Right now I live in a condo (3rd floor but understand your pain!). I've had my pup for 2 weeks now, and have ended up doing the puppy pad and outside combo. Because right after play or when he first wakes up he needs to PEE NOW. And now he will use pads to pee and usually never poops (unless I am gone longer than planned!). I still take him out often but sometimes he just has to GO lol. 

At first I was very against pads thinking it would confuse him, but they have became a life saver! He isn't confused and will go to the door when he has to go. Just sometimes he ends up peeing in the hallway! But I give him point for trying and immediately clean it up and take him out for rest of the walk. I just get the top paw kind (nothing fancy or expensive. They have the pheromone in it though) and put 3 in a corner. He is good at using only the pads (just sometimes gets a little off the pad. But that's even human guys lol miss guessing and getting it on the toilet). I have thought about the grass pad! But also have a cat and didn't want to confuse her as well (or have her play in it and him potty...). If you do the pad do tell how it works out!


----------



## Kyleigh (Oct 16, 2012)

I lived in a high rise with my first dog and I did the mad dash LOL ... she woke me up and off we went ... I actually carried her for the first couple of weeks until she got big enough to run down the stairs on her own ... 

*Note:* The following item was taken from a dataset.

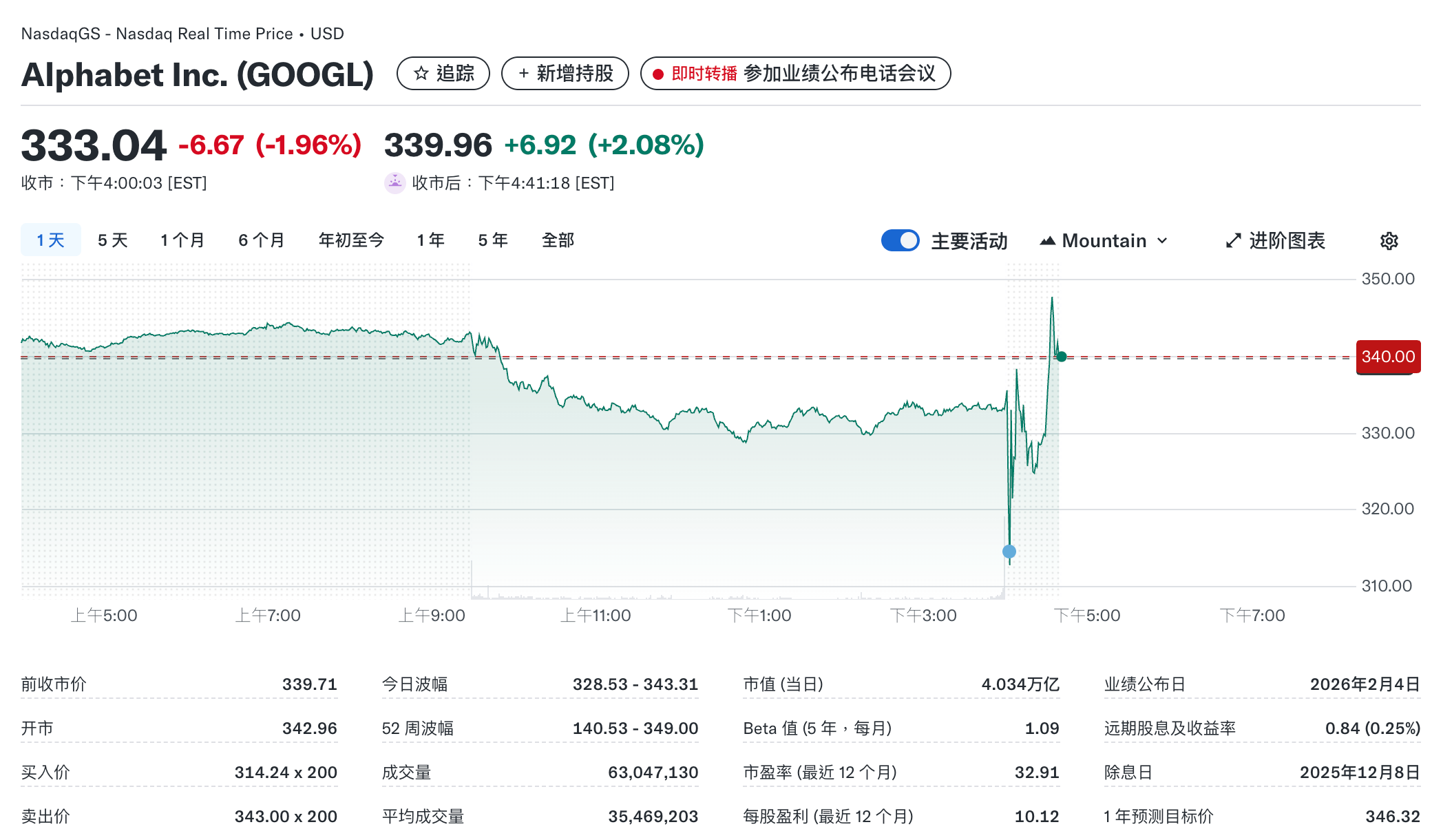
Task: Switch to the 5年 chart view
Action: pos(492,240)
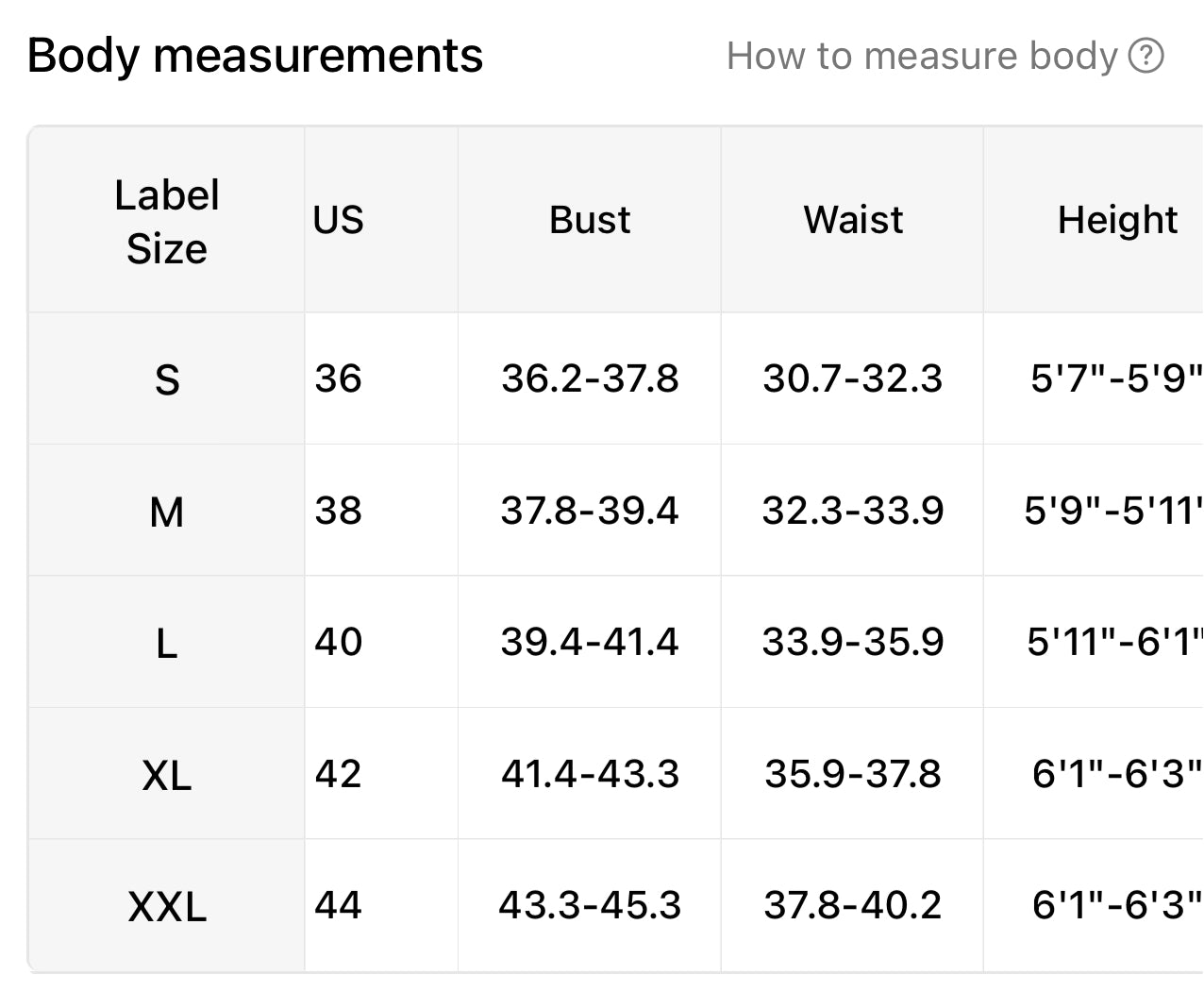The width and height of the screenshot is (1204, 992).
Task: Click the Bust column header
Action: pyautogui.click(x=590, y=220)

The trick that I found was to get them moving as soon as they are up and don't let them stop LOL as soon as they stop they pee ... so go go go ... I slept in flannel pajamas for the first 3 months (got mine in Dec - never again!) and had my coat and boots right by my bed and off we went

I was on the 8th floor ... and was in great shape by the end of 3 months!


----------



## Moriah (May 20, 2014)

Kyleigh said:


> I lived in a high rise with my first dog and I did the mad dash LOL ... she woke me up and off we went ... I actually carried her for the first couple of weeks until she got big enough to run down the stairs on her own ...
> 
> The trick that I found was to get them moving as soon as they are up and don't let them stop LOL as soon as they stop they pee ... so go go go ... I slept in flannel pajamas for the first 3 months (got mine in Dec - never again!) and had my coat and boots right by my bed and off we went
> 
> I was on the 8th floor ... and was in great shape by the end of 3 months!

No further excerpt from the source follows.